Input data

_ _ _ _ _ _ _

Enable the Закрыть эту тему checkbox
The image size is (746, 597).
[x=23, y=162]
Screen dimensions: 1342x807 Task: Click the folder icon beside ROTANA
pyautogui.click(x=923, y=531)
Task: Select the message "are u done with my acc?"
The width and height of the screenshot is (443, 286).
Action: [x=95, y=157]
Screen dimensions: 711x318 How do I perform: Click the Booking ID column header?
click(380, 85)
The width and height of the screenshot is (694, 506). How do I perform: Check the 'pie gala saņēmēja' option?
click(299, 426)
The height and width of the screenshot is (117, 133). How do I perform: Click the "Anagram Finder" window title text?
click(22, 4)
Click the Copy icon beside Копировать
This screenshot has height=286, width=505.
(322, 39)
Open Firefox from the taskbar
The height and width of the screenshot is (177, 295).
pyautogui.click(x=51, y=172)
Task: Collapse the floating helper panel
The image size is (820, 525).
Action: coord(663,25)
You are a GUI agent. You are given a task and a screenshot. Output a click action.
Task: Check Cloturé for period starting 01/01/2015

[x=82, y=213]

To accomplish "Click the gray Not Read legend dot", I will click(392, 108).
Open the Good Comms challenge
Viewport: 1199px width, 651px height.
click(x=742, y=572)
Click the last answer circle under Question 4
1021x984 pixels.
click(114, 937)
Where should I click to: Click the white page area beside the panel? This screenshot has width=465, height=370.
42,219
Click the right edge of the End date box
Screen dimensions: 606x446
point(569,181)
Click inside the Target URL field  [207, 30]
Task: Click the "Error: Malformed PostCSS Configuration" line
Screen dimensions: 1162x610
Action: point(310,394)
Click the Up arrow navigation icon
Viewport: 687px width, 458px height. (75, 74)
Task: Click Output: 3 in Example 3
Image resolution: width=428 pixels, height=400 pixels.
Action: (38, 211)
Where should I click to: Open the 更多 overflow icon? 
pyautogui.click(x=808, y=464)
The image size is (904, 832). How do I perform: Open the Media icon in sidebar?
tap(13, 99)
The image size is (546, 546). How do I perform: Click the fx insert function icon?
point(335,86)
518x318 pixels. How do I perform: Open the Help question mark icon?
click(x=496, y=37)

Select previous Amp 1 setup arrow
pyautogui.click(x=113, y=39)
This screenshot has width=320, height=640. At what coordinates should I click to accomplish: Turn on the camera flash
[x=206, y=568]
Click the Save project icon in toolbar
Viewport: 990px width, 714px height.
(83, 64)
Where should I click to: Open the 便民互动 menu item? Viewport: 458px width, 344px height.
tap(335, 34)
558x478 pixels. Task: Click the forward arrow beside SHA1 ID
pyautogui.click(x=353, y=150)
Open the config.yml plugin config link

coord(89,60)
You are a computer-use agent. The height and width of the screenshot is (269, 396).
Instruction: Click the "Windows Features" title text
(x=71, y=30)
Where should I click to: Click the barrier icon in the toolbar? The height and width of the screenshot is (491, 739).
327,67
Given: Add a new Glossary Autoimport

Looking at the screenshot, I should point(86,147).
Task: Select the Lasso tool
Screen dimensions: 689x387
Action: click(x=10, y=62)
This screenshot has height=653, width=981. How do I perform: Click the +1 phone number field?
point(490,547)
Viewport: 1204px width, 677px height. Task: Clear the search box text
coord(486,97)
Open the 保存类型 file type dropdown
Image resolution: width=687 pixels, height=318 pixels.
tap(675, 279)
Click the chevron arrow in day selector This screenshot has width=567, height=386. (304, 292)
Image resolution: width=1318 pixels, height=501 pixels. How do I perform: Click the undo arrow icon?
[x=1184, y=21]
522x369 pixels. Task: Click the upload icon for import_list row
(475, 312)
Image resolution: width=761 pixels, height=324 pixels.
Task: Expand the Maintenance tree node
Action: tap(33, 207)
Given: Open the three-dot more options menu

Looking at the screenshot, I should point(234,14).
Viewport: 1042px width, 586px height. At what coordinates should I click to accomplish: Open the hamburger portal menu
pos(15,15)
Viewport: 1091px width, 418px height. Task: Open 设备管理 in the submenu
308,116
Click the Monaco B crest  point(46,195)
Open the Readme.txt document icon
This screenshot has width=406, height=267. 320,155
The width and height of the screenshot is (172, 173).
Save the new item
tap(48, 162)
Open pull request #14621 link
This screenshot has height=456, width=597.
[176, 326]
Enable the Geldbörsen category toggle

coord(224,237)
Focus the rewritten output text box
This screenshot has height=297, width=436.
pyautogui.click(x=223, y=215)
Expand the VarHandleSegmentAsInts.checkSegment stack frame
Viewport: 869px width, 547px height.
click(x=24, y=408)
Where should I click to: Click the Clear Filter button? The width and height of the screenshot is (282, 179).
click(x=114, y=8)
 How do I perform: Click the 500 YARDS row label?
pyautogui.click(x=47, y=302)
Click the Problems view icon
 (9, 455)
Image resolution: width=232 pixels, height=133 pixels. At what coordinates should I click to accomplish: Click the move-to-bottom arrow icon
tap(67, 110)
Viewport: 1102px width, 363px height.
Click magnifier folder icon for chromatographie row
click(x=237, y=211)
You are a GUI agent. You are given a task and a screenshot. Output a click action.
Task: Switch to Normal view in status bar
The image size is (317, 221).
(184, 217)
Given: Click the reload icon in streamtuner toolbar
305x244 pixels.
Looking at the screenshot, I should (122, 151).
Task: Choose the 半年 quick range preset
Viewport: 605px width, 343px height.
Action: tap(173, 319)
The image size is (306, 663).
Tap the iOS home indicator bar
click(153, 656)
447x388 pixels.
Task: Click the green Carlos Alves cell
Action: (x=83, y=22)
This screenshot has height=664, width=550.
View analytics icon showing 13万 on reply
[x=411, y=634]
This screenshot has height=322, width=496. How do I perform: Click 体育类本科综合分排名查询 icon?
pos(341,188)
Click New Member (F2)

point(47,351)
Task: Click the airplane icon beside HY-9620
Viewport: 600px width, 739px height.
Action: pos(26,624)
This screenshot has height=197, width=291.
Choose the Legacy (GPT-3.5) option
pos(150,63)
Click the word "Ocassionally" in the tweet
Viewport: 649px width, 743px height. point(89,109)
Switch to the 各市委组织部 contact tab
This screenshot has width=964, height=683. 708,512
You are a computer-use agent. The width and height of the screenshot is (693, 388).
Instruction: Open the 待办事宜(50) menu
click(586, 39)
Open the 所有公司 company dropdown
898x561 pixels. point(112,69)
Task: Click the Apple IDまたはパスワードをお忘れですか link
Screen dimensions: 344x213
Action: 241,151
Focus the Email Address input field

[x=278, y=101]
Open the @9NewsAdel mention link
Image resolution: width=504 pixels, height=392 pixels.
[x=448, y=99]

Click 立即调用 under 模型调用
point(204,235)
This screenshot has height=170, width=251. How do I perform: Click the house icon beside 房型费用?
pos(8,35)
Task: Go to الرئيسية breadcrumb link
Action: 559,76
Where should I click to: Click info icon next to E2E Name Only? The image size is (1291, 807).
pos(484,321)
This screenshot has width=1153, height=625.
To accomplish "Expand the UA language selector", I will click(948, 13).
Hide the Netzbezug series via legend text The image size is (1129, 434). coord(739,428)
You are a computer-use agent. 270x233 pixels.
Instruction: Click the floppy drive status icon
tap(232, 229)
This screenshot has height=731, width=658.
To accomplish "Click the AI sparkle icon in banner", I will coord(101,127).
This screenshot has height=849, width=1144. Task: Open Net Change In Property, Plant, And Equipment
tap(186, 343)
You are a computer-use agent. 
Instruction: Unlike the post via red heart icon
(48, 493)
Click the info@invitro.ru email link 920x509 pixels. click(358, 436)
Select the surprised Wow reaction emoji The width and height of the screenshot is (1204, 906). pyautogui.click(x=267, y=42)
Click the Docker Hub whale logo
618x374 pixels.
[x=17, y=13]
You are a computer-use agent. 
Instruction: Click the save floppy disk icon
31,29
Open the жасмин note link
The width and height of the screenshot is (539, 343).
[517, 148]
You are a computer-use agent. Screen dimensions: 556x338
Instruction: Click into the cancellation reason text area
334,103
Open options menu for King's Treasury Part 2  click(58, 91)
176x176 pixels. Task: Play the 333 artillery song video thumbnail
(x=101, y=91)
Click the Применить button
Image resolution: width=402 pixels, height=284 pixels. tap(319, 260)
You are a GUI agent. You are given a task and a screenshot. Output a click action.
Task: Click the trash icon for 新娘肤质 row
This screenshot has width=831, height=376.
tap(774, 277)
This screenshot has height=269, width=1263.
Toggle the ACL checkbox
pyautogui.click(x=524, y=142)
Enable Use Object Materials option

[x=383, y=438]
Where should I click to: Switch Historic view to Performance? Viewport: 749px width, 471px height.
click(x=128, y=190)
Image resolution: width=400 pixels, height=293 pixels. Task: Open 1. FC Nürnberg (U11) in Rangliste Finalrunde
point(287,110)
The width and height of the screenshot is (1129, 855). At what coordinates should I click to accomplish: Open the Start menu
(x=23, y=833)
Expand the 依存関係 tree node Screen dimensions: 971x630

_ _ _ _ _ _ _

Your goal
Everything from the line with "Where should I click to: Switch" through the last line of the data is to be retyped verbatim, with no other text.

Output for this task
Where should I click to: Switch Historic view to Performance? Viewport: 749px width, 471px height.
click(x=128, y=190)
Image resolution: width=400 pixels, height=293 pixels. Task: Open 1. FC Nürnberg (U11) in Rangliste Finalrunde
point(287,110)
The width and height of the screenshot is (1129, 855). At what coordinates should I click to accomplish: Open the Start menu
(x=23, y=833)
Expand the 依存関係 tree node Screen dimensions: 971x630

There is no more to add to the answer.